INSTRUÇÕES:
1. No texto sobre a Drogaria Pacheco, qual é a idade máxima da nota fiscal para que a loja aceite uma troca?
2. Enumere todas as informações que o texto sobre a Drogaria Pacheco dá a respeito das caixas de remédios que sobraram.

Procura-se

     Tudo levar a crer que os proprietários da Drogaria Pacheco são moradores, refugiados, no Complexo do Alemão.
Só isso explica seu comportante diante de uma senhora de 87 anos, que sofre com problemas de pressão arterial.
Como toda pessoa dessa idade, ela está acostumada a fazer estoque, principalmente de remédios.
Há duas semanas ela esteve internada no CTI de um hospital do Rio, e todo o receiturário foi trocado.
Sobraram quatro caixas de remédios no valor de pouco mais de R$ 70,00.
Ela pediu a um mensageiro que fosse a mesma loja da Drogaria Pacheco levando a nota fiscal,  pedindo  não a restituição do que foi pago, em dinheiro, mas sim a troca por outro medicamento.
Mas eles não trocam, pois a nota fiscal data de 30 de setembro, e eles só fazem trocas se a nota tiver no máximo sete dias.
A caixa dos medicamento estão intactas, inclusive com o selo do vendedor, e os  remédios vencem somente em 2012.
Se as forças de segurança do Rio trabalharem com rigor, certamente eles encontrarão o pessoal da Pacheco em um dos barracos do Alemão.

DADOS EM ANÁLISE:
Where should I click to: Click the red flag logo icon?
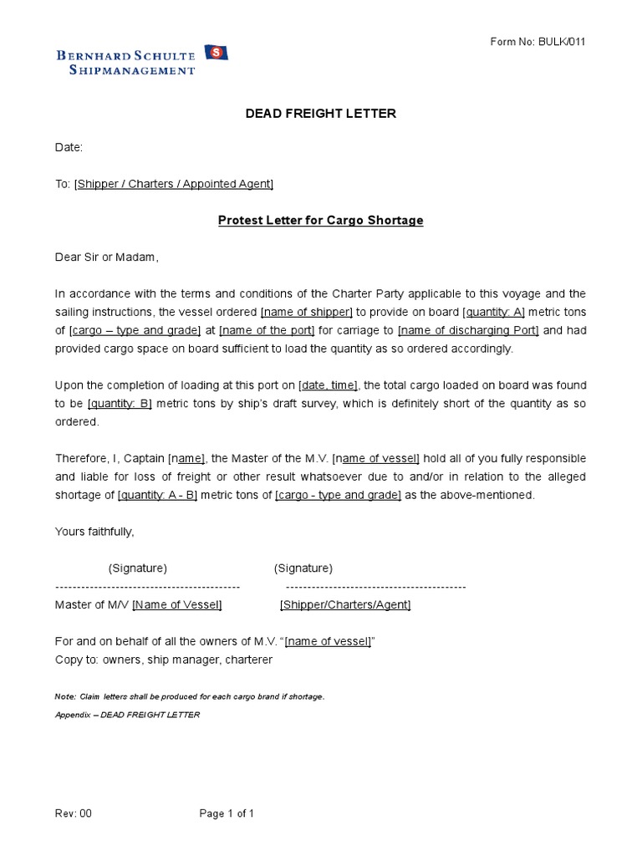pyautogui.click(x=216, y=54)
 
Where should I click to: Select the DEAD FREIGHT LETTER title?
pyautogui.click(x=320, y=114)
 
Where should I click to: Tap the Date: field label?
pyautogui.click(x=69, y=147)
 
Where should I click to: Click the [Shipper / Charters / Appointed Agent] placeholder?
pyautogui.click(x=174, y=184)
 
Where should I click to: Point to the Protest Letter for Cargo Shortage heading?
pyautogui.click(x=320, y=221)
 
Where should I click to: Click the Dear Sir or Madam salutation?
pyautogui.click(x=106, y=257)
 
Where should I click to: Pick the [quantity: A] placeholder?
pyautogui.click(x=493, y=313)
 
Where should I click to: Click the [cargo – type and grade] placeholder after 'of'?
pyautogui.click(x=135, y=331)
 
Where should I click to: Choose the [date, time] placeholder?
pyautogui.click(x=328, y=385)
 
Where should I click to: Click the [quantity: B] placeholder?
pyautogui.click(x=120, y=404)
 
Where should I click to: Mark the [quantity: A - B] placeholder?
pyautogui.click(x=156, y=495)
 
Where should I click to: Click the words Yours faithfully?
pyautogui.click(x=94, y=532)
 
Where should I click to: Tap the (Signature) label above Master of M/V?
pyautogui.click(x=138, y=568)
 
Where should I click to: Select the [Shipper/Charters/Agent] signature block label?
pyautogui.click(x=345, y=605)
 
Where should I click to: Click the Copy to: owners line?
pyautogui.click(x=164, y=660)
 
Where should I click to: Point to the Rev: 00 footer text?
pyautogui.click(x=74, y=813)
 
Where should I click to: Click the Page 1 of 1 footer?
pyautogui.click(x=227, y=813)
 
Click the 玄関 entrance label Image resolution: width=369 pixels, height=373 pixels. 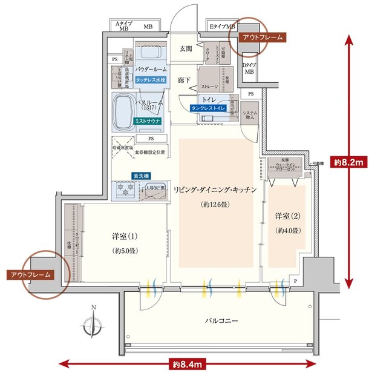pos(185,49)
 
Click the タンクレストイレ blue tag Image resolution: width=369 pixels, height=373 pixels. pos(208,108)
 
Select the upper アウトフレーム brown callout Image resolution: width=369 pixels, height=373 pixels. pos(262,38)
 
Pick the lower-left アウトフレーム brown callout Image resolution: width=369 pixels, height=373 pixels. pos(30,274)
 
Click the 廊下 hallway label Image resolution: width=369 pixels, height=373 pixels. pos(185,79)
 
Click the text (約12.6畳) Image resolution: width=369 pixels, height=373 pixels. pos(216,205)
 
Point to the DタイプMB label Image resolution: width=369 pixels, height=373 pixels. pos(248,68)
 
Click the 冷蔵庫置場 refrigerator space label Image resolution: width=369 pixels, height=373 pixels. pos(123,147)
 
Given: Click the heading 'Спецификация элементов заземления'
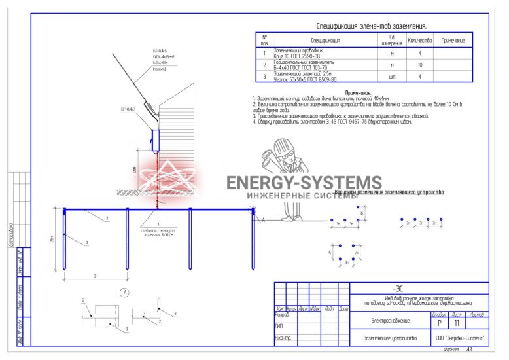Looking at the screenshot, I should [371, 26].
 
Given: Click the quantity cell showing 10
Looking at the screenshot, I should [420, 65].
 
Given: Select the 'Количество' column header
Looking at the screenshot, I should [420, 41].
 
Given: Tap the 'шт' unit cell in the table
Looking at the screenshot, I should [392, 77].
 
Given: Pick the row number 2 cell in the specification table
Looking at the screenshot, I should [264, 65].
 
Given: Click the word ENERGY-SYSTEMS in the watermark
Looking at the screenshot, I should [304, 183].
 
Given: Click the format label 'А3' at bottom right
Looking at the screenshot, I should [469, 350].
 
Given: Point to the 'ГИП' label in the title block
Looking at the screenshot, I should [279, 326].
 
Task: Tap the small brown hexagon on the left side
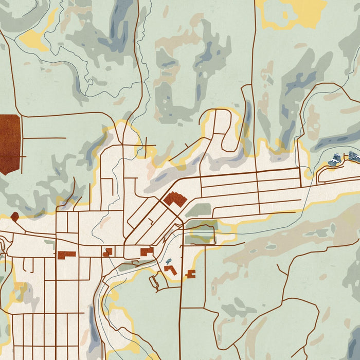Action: (14, 217)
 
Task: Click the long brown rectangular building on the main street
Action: (66, 254)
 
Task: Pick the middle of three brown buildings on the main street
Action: (107, 252)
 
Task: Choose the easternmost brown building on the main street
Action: (147, 251)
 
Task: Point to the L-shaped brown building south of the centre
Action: (171, 270)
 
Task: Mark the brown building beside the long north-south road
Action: (191, 274)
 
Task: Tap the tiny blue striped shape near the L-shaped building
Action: (168, 261)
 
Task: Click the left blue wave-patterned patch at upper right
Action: (335, 159)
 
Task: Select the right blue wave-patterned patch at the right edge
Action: (354, 156)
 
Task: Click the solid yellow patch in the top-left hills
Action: (35, 38)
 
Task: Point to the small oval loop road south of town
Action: (155, 281)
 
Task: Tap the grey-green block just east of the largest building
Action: (199, 210)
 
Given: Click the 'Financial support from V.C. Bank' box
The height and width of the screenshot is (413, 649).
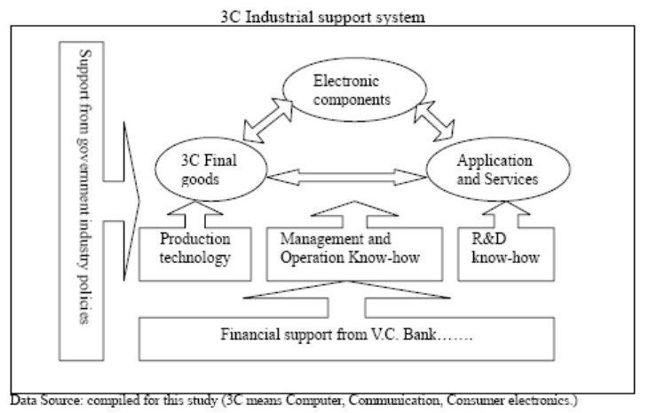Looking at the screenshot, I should click(x=347, y=337).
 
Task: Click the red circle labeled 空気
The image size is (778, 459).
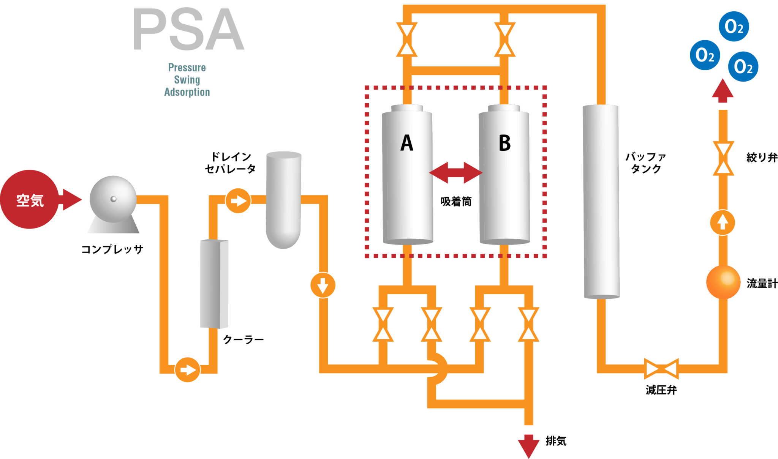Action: [29, 199]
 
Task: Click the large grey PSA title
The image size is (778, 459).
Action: [188, 30]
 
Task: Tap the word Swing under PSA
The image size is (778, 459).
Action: [187, 80]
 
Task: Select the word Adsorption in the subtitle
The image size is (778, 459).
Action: [187, 92]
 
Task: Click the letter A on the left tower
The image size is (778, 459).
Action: [406, 143]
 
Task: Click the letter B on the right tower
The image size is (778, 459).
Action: [504, 143]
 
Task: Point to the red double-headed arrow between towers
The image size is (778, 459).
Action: [455, 173]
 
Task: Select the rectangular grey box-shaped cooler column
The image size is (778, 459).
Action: [214, 284]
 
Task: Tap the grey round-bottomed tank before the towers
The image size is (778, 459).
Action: [284, 199]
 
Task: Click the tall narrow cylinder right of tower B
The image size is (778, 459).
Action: [601, 201]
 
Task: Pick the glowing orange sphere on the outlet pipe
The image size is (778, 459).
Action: [723, 282]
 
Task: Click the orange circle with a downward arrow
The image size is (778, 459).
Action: [323, 285]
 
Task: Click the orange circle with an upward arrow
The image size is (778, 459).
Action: [723, 222]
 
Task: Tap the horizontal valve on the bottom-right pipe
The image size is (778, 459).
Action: [662, 369]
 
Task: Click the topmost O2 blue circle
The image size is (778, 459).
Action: [734, 27]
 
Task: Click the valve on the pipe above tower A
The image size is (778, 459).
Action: [406, 39]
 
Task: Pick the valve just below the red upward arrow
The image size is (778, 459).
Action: [723, 158]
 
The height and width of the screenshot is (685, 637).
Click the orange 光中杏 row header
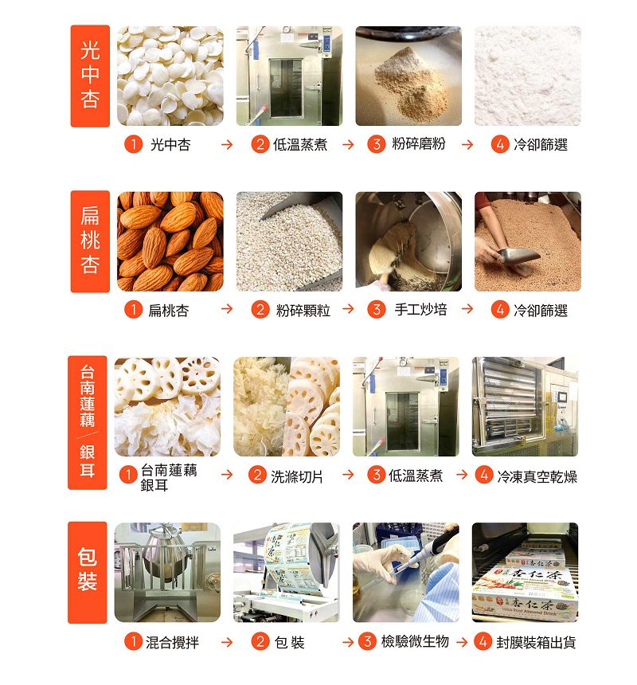(90, 76)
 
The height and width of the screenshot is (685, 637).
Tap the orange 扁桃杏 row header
(90, 241)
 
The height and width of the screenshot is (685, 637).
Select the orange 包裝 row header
(88, 573)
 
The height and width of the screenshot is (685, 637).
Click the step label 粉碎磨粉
(418, 143)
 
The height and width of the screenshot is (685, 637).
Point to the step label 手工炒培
(420, 310)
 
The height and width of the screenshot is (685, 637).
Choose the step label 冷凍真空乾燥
(537, 476)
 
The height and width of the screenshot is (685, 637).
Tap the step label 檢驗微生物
(415, 641)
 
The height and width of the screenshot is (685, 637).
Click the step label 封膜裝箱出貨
(536, 642)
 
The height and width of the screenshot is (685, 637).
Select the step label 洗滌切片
(297, 476)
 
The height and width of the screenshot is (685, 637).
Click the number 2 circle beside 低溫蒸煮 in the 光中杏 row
(260, 144)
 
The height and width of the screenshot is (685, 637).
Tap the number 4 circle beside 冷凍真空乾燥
(484, 476)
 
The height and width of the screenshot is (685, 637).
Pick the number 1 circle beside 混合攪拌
(133, 642)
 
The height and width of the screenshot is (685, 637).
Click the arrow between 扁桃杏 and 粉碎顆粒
(227, 309)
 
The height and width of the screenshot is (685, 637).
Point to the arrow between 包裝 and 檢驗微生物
(348, 642)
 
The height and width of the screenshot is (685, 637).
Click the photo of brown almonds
(170, 241)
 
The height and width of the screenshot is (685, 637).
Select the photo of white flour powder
(528, 76)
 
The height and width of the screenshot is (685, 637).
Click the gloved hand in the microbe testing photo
(380, 564)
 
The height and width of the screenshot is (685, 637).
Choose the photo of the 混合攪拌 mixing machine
(168, 572)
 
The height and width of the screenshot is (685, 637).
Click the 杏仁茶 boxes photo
(526, 572)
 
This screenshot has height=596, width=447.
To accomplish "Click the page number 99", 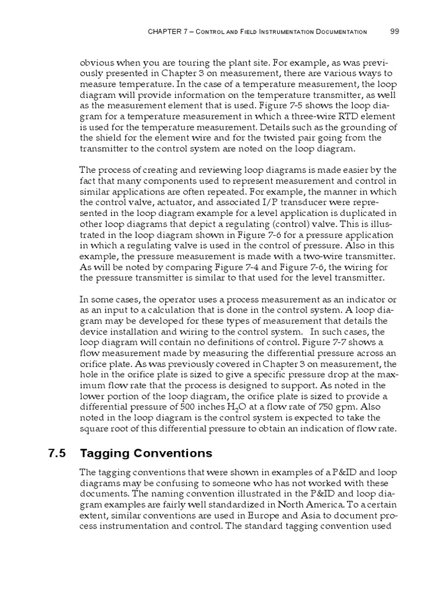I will click(x=394, y=31).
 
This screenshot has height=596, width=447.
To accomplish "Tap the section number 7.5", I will click(x=55, y=453).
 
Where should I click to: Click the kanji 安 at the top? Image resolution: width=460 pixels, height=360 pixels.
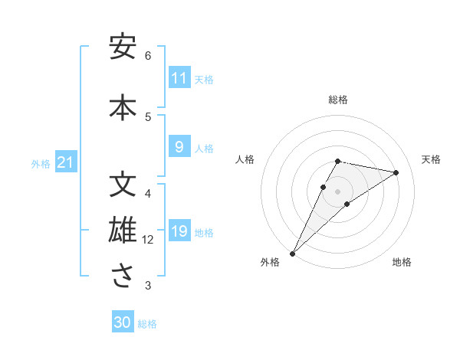(x=122, y=47)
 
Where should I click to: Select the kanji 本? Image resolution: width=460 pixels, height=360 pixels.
(x=122, y=106)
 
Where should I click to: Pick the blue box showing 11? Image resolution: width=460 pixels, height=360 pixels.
(x=179, y=78)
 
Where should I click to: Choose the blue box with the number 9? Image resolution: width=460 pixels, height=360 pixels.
(x=179, y=148)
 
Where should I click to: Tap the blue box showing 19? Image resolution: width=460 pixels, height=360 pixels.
(x=179, y=232)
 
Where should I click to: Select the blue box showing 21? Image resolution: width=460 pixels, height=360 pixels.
(x=65, y=162)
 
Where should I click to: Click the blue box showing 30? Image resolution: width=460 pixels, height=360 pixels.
(x=123, y=322)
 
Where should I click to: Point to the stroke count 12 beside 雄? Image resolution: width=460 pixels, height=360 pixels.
(x=148, y=241)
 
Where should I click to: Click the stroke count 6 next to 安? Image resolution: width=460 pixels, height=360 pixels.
(x=148, y=56)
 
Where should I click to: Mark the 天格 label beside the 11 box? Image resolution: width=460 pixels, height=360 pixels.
(x=204, y=79)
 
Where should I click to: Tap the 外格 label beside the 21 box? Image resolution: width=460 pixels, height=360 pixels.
(x=41, y=163)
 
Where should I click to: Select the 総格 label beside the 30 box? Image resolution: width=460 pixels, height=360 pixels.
(x=147, y=324)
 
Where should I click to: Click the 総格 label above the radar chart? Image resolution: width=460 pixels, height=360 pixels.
(x=338, y=100)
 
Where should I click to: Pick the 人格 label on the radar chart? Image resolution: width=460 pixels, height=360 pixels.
(x=245, y=159)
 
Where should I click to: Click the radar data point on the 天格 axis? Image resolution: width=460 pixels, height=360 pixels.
(x=396, y=172)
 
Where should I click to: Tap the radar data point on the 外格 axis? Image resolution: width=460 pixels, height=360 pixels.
(x=292, y=253)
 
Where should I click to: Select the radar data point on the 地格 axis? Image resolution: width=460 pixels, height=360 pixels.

RESULTADOS ESPERADOS:
1. A loja só faz trocas se a nota fiscal tiver no máximo sete dias.

2.
- Eram quatro caixas.
- Valiam pouco mais de R$ 70,00.
- Estavam intactas.
- Ainda tinham o selo do vendedor.
- Os remédios só vencem em 2012.